Dr. Nieng Yan

Dr. Nieng Yan

Principal Investigator
Shenzhen Medical Academy of Research and Translation
(SMART)
School of Life Sciences
Tsinghua University
BioGRAPHY

Dr. Nieng Yan received her B.S. degree from the Department of Biological Sciences & Biotechnology, Tsinghua University, Beijing, China, in 2000. She then pursued her PhD in the Department of Molecular Biology at Princeton University under the supervision of Prof. Yigong Shi between 2000 and 2004. She was the regional winner of the Young Scientist Award (North America) co-sponsored by Science/AAAS and GE Healthcare in 2005 for her thesis on the structural and mechanistic study of programmed cell death. She continued her postdoctoral training at Princeton University, focusing on the structural characterization of intramembrane proteases. In 2007, she joined the faculty of School of Medicine, Tsinghua University. Her lab has been mainly focusing on the structural and functional study of membrane transport proteins exemplified by the glucose transporters and Na+/Ca2+ channels. In 2012 and 2013, she was promoted to tenured professor and Bayer Endowed Chair Professor, respectively. Dr. Yan was an HHMI international early career scientist in 2012-2017, the recipient of the 2015 Protein Society Young Investigator Award and the 2015 Beverley & Raymond Sackler International Prize in Biophysics, and the Alexander M. Cruickshank lecturer at the GRC on membrane transport proteins in 2016.

Speaker's Schedule

Dec 22, 2022
09:20 - 10:00
Society Lecture | Live from Hangzhou site
Targeting Nav channels for pain relief
Voltage-gated sodium (Nav) channels are responsible for the initiation and propagation of action potentials.
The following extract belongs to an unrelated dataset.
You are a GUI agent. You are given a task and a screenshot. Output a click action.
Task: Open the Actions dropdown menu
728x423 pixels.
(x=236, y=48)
Associated with a variety of disorders, Nav channels are targeted by multiple pharmaceutical drugs and natural toxins. Employing the modern methods of cryo-EM, we determined high resolution structures of a number of eukaryotic and eventually human Nav channels in complex with auxiliary subunits, toxins, and drugs, which reveal the mode of action of representative Nav modulators. Based on the structural discovery, we suggest a "door-wedge" allosteric blocking mechanism for fast inactivation of Nav channels. Structural comparison of the conformationally distinct Nav channels provides important insights into the electromechanical coupling mechanism of Nav channels, offers the 3D template to map hundredes of disease mutations, and will aid rational design of next-generation pain killers.